Honda streicht drei geplante Elektroautos in Nordamerika
Honda hat drei für die nordamerikanische Produktion geplante Elektroautos gestrichen und damit eine grundlegende Neuausrichtung seiner Elektrifizierungsstrategie eingeleitet.
Zuletzt geändert: März 16, 2026Die Entscheidung, die am 12. März 2026 bekannt gegeben wurde, spiegelt laut Honda „jüngste Veränderungen im Geschäftsumfeld“ wider und zeigt, wie schnell sich die Marktbedingungen selbst bei hochkarätigen Elektroauto-Programmen neu gestalten können.
Honda hat Elektroautos nicht vollständig aufgegeben, bestätigte jedoch, dass es beschlossen habe, die Entwicklung und Markteinführung von drei batterieelektrischen Modellen im Rahmen einer umfassenderen Neuausrichtung seiner Strategie zu streichen. Reuters berichtete, dass die eingestellten Fahrzeuge der Honda 0 SUV, der Honda 0 Saloon und der Acura RSX seien, die alle für die Produktion in den USA geplant gewesen waren.

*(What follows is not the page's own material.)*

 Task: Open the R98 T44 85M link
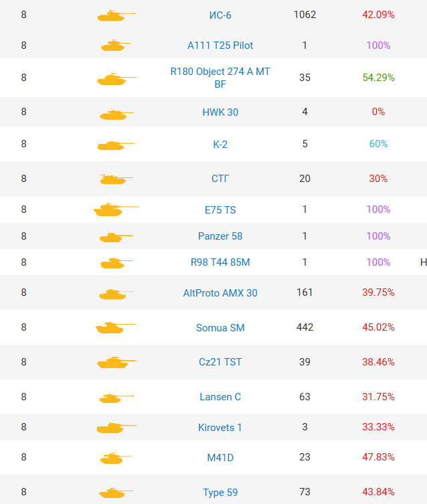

Das macht dies zu weit mehr als einer routinemäßigen Produktanpassung. Diese Modelle sollten Hondas nächste Phase der Elektroauto-Erweiterung in Nordamerika darstellen. Ihre Streichung deutet darauf hin, dass das Unternehmen kurzfristig nicht mehr genügend Sicherheit sieht, um diese Markteinführungen zu rechtfertigen, selbst wenn es seine längerfristigen Elektrifizierungsziele beibehält. Diese Schlussfolgerung ist eine Interpretation auf Grundlage von Hondas Strategieüberprüfung und dem Umfang der in dieser Woche gemeldeten Streichungen.
Ein kostspieliger Wandel
Die finanziellen Konsequenzen sind erheblich. Honda erklärte, dass die Neubewertung seiner Elektroauto-Strategie zu einem Elektroauto-bezogenen Abschreibungsaufwand von bis zu 2,5 Billionen Yen führen könnte, ein Betrag, der groß genug ist, um das Unternehmen in seinen ersten Jahresverlust seit dem Börsengang zu treiben. Reuters berichtete außerdem, dass die Reaktion der Investoren unmittelbar war und die Honda-Aktien nach der Bekanntgabe deutlich fielen.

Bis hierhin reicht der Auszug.